Journalist, teacher get caught up in YouTube's struggles with hate speech

PHOTO: In this file photo taken on April 3, 2018, YouTubes headquarters is seen in San Bruno, Calif., April 03, 2018.PlayJosh Edelson/AFP/Getty Images, FILE
WATCH YouTube updates hate speech policy

Independent journalist Ford Fischer received three emails from YouTube on Wednesday. The first two detailed why videos he had posted to his channel had been taken down. Six minutes later, the third email arrived announcing that he'd no longer be able to make money from his account, he told ABC News.

A day later, Fischer, who documents cases of activism and extremism, was swept up in the latest controversy surrounding the streaming media giant as it grappled with its ever-evolving content strategy. The Google-owned company is often critized for how it moderates content — usually regarding hate speech and pedophilia — but that criticism has been particularly sharp this week.

"My work is raw coverage of activism and extremism that's necessary for critical analysis of big issues, documentaries and news," Fischer, who had over 27,000 followers on YouTube on Thursday night, told ABC News. He added that just overnight after YouTube's actions, he gained an additional 600 on his channel, News2Share.

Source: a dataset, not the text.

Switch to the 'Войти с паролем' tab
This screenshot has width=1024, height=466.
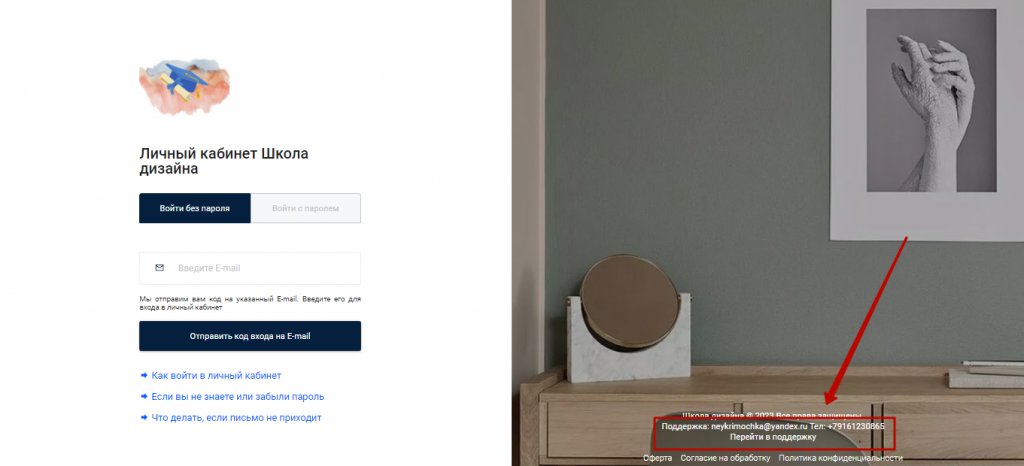[x=306, y=208]
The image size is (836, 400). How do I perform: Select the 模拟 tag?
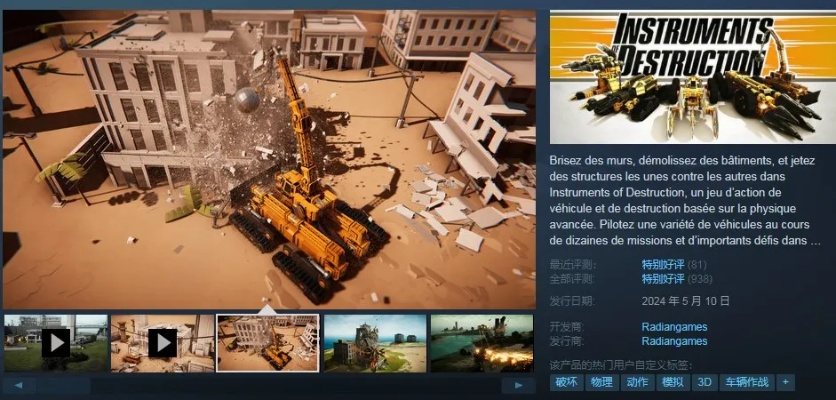[673, 382]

"The channel still technically exists, it’s just financially fruitless to post there," Fischer said. Despite selling his footage to news outlets including CNN, ABC, Fox, BBC and PBS, his two major sources of income are Patreon subscribers and YouTube ad revenue. As of late Thursday, he had not heard back from YouTube about his account.

"I tended to consider those things to be a monthly budget and licensing fees from news outlets to be profit," Fischer said. "Those fees are obviously somewhat inconsistent depending on the exclusivity and the interest level in the content."

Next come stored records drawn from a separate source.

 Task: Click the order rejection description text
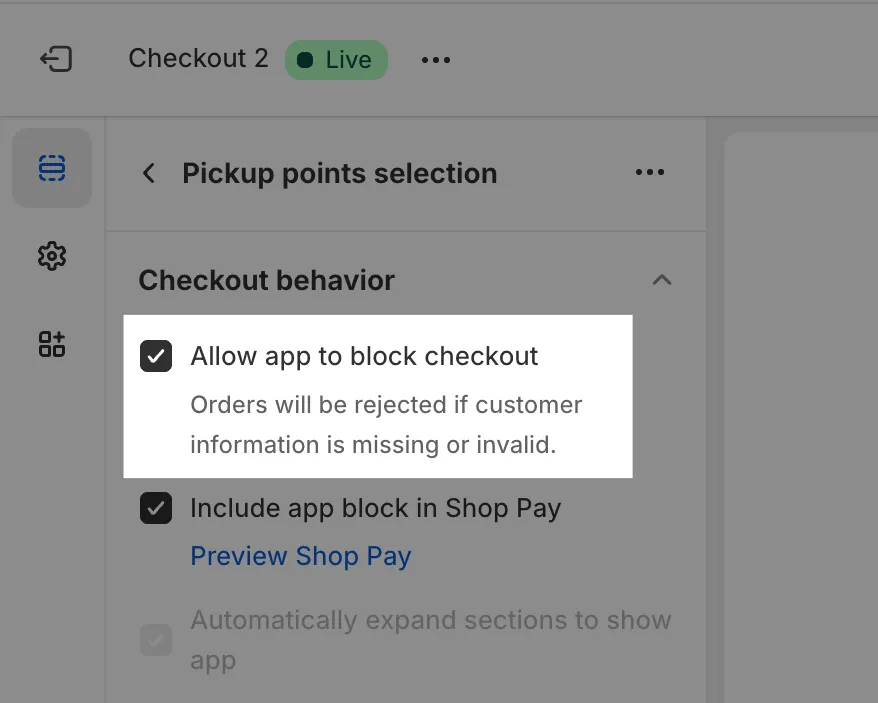(x=386, y=425)
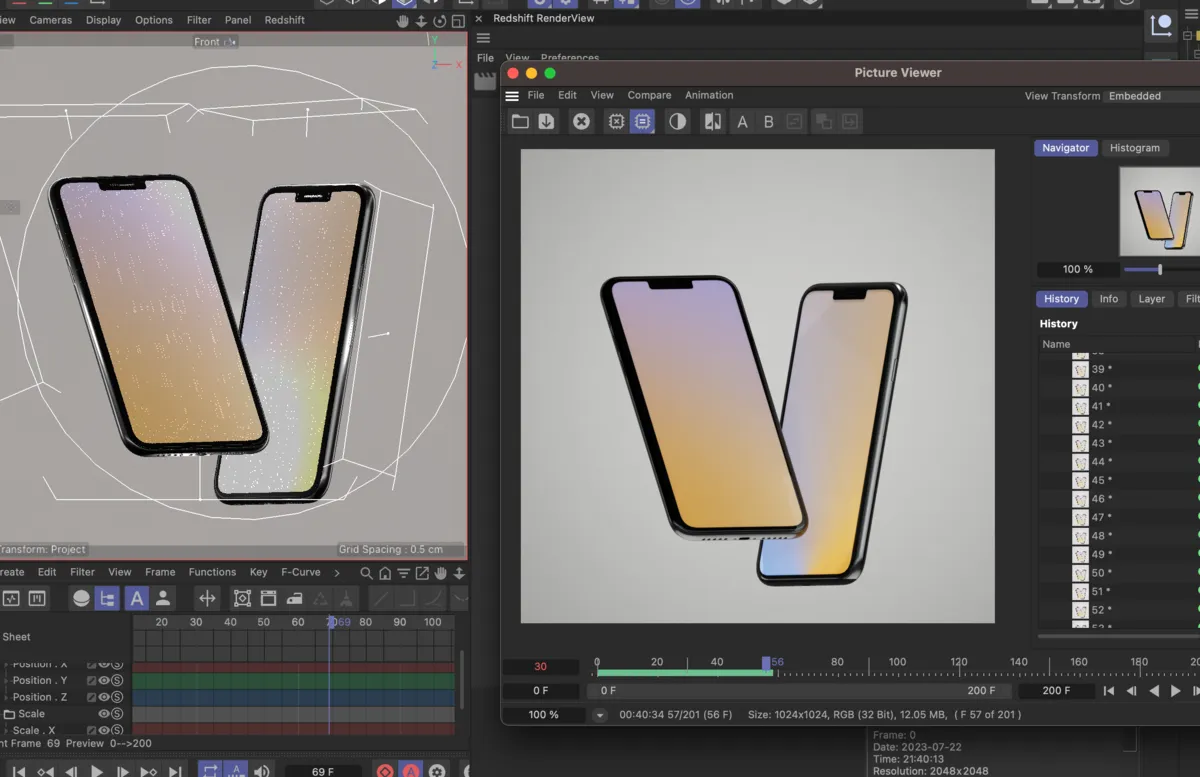Click the Info tab button
Viewport: 1200px width, 777px height.
coord(1108,299)
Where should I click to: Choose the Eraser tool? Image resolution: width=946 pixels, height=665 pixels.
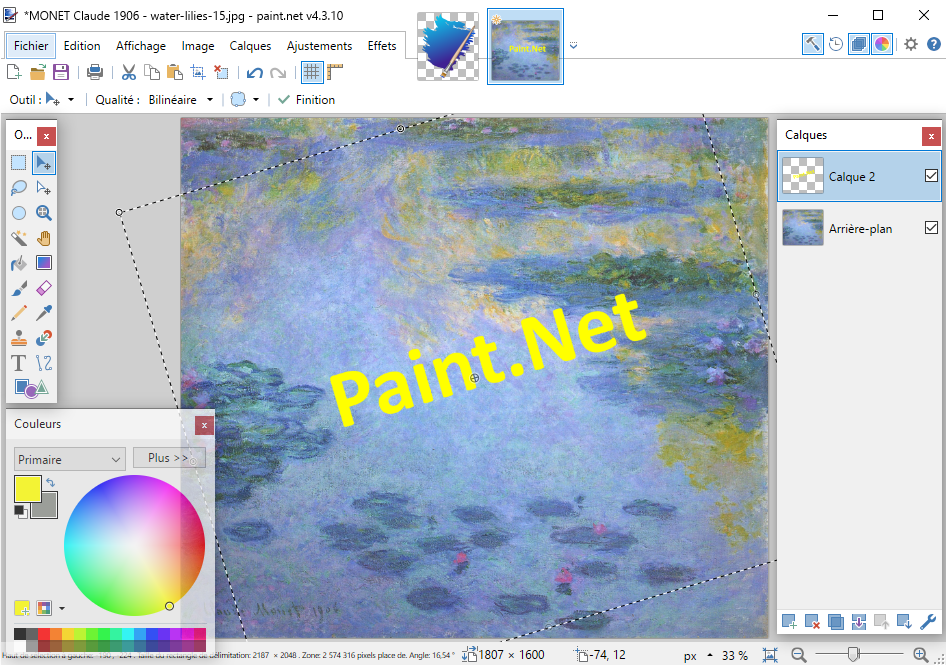coord(44,288)
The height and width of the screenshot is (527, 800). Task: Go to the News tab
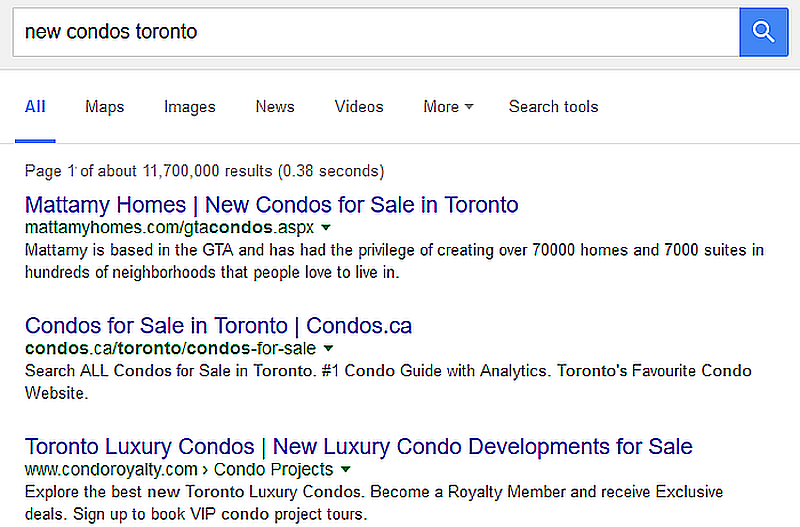(275, 107)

In its letter to Ford, YouTube said it found a significant portion of his channel was not in line with their Partner Program policies. It didn’t cite specific instances, but said Ford would be able to re-apply to the program in 30 days if changes to the channel were made that put it in line with YouTube’s policies.

YouTube did not immediately respond to multiple requests for comment from ABC News.

Fischer said he is part of a group of YouTubers who post controversial content for documentary or teaching purposes, and that collectively they have been unfairly penalized in a sudden crackdown on extremism that YouTube ann thounced on Wednesday.

Under pressure from both the left and the right, YouTube addressed the mixed messages it had signaled this week with regard to the claims from Carlos Maza, a gay Latino journalist who says he was being harassed by right-wing shock jock Steven Crowder over the course of years. Crowder's videos show him referring to Maza sexuality and race through slurs.

Crowder did not respond to requests for comment from ABC News through email or social media.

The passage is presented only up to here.